30 Second Reviews

  • 10 Ft Ganja Plant - Presents. This is old-school reggae/dub... but it's not Bob Marley - your aunt won't be singing along while she sips her margarita. This is mostly instrumental, and where there are lyrics, they're often incidental and buried in the mix. This is late night, get a buzz on music (as maybe the group's name implies?), and I like it. ∅∅∅
  • Bill Frisell, Ron Carter, Paul Motian - Bill Frisell, Ron Carter, Paul Motian. I've been playing the hell out of this - I love it. It's introspective, detailed, instrumental guitar/bass/drums jazz. Very accessible, but still very interesting. The kind of thing that makes a guitar player choose between getting better or giving up forever. ∅∅∅∅∅
  • Bill Frisell - Have A Little Faith. This starts off with a version of Aaron Copland's "Billy The Kid" ballet, and since I'm not crazy about Copland, this section falls flat for me. But the other half is a bunch of contemporary tunes that I like a lot better. Frisell is such an great guitar player that he even makes a 10 minute version of Madonna's "Live To Tell" interesting. Don Byron's in the band on this one, and gives the songs a bit of an edge now and then. ∅∅∅
  • Floratone - Floratone. Another Bill Frisell project. This one immediately reminded me of the band Califone, enough to make me wonder if "Floratone" is actually a play on "Califone". Here's the band's description of their sound:

    The Floratone sound is, in the words of Townsend, “futuristic roots music,” at turns jazz-vibed, swamp-funky, intensely rocking, ambiently grooved. The music drips with grit, lopes with a sweet lyricism, bursts with surprising turns, sinks in with FX’d beauty.

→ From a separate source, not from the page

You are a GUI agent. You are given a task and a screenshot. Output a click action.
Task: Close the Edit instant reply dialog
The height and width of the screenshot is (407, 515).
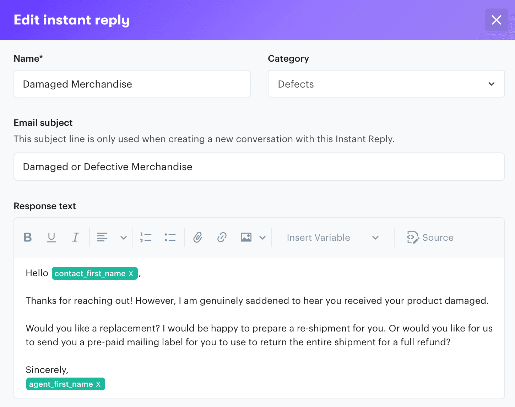coord(496,19)
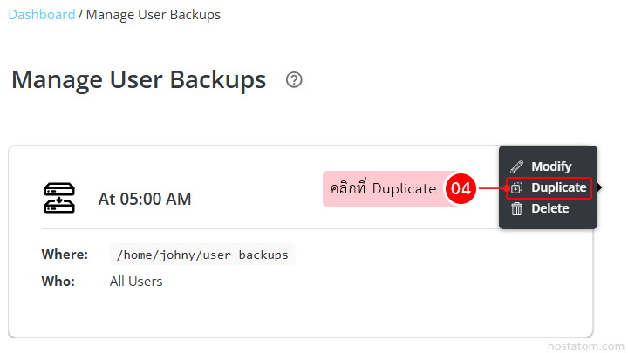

    That's pretty much how I'd describe Califone's "King Heron Blues". ∅∅∅

  • John Scofield - This Meets That. Another giant of jazz guitar. But while Frisell's vibe (on the records above, at least) is mostly intimate and atmospheric, Scofield is electric and funky. Most of the songs on this are rocking and extroverted, with horns and deep grooves; a couple of slower songs here (including a duo with Frisell) and there balance it out. ∅∅∅
  • Adrian Belew - Side 4. This is a live recording of the tour that I gushed over, back in August. And, happily, it's every bit as good as the show I saw - I wasn't just imagining it. They make a mighty sound for a trio: Belew's guitar filling up every bit of space between Julie Slick's thundering bass and Eric Slick's amazing drumming; and Belew's vocals sound great. The song choice is perfect for the lineup - lots of heavy, fast, tricky rocking things, no acoustic stuff or ballads - and they rock the hell out of them all. I listen to this, I listen to that record from Battles, I wonder why Belew isn't an indie rock superstar. ∅∅∅∅∅
  • Kevin Drew - Spirit If... . Drew's part of the nucleus of Broken Social Scene, so it's no accident that this sounds pretty much like a BSS record. It's got that same twisted orchestra-pop sound, the same lyrical flavor as BSS, and the title says "Broken Social Scene Presents: Kevin Drew". So, I just pretend it's a BSS record that iTunes mislabeled. Good stuff, either way. Highlight song: "TBTF" (Too Beautiful to Fuck). ∅∅∅
  • Andrew Bird's Bowl Of Fire - Oh! The Grandeur. This is an early one, before his turn towards indie-pop. It's him in a small combo (drums, guitar, violin, banjo?, bass), doing songs that sound like 20's- and 30's-style small-group swing jazz (he did play with the Squirrel But Zippers for a while, after all); the recording even has that compressed in-your-face feel of an old 78, but without the scratches and pops. Bird's lyrics are as sardonic as ever, and you can hear bits of melody and structure in these songs that point to where he was going to go with his subsequent records. But, it sticks so much to that old-school vibe that for me, it's more of a curiosity than something I'd recommend to someone who's new to Bird. I still like it, though. ∅∅∅∅

And, a hat tip to Apostropher for putting songs from Frisell, Scofield and 10ft Ganja Plant on that mix, way back when.